TASK DIRECTIONS: Each line starting at the one that contains "#DifferEventFashion (461, 351)" and ending at the one that contains "gennaio 2016" must be returned exactly, and the rest of the listing is left out.

----------

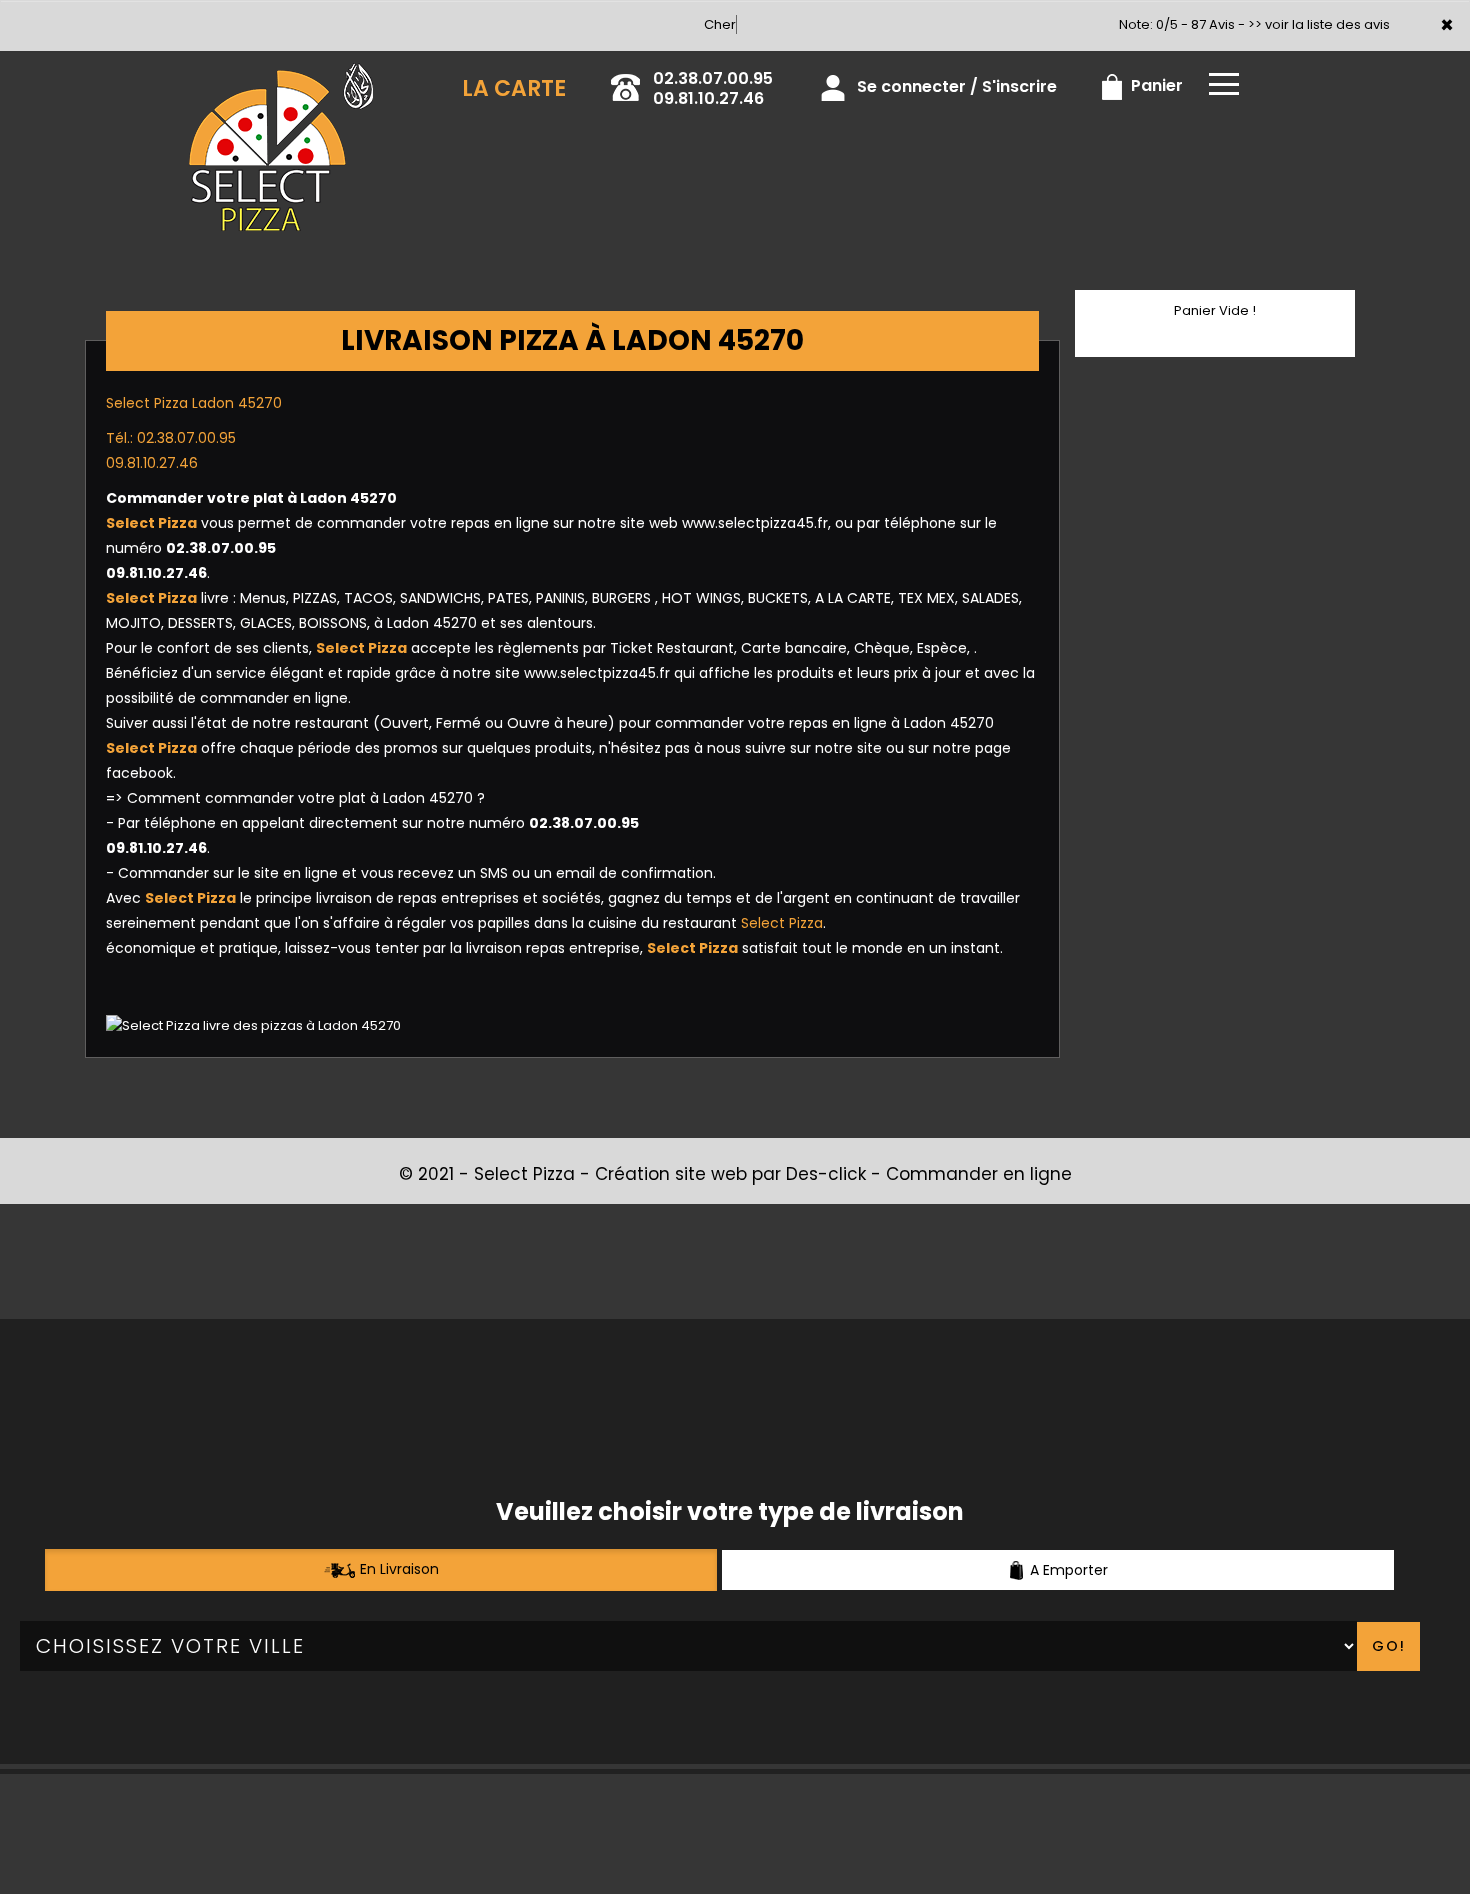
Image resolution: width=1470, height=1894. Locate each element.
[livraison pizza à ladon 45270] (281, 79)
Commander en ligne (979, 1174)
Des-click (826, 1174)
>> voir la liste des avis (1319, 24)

----------

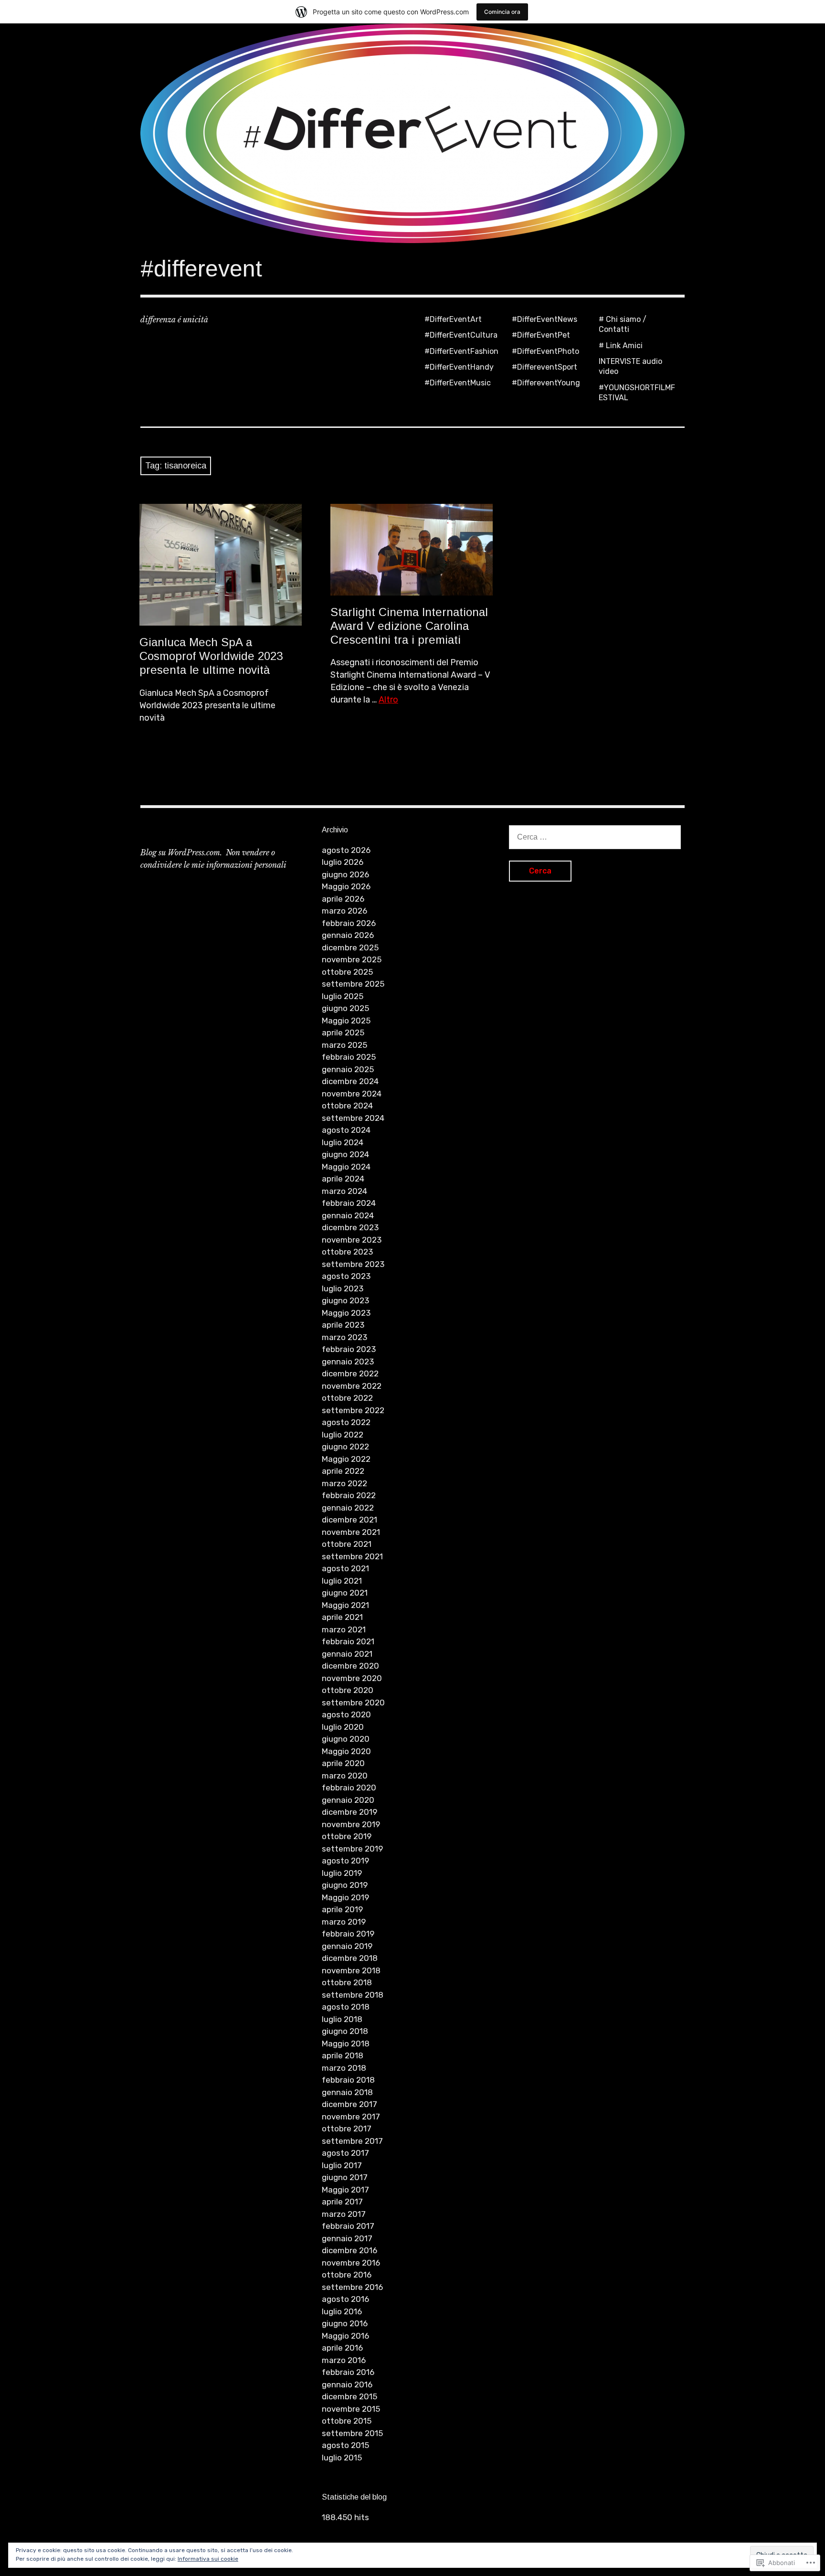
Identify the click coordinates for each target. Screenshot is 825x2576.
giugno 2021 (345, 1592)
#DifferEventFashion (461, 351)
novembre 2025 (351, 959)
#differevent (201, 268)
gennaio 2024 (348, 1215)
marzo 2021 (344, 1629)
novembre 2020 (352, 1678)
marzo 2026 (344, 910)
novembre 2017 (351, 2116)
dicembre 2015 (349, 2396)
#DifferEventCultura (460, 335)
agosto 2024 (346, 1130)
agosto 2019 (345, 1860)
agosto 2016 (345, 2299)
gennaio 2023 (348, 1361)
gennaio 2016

----------

RESPONSE:
#DifferEventFashion (461, 351)
novembre 2025 (351, 959)
#differevent (201, 268)
gennaio 2024 (348, 1215)
marzo 2021 (344, 1629)
novembre 2020 (352, 1678)
marzo 2026 (344, 910)
novembre 2017 (351, 2116)
dicembre 2015 (349, 2396)
#DifferEventCultura (460, 335)
agosto 2024 (346, 1130)
agosto 2019 (345, 1860)
agosto 2016 (345, 2299)
gennaio 2023 (348, 1361)
gennaio 2016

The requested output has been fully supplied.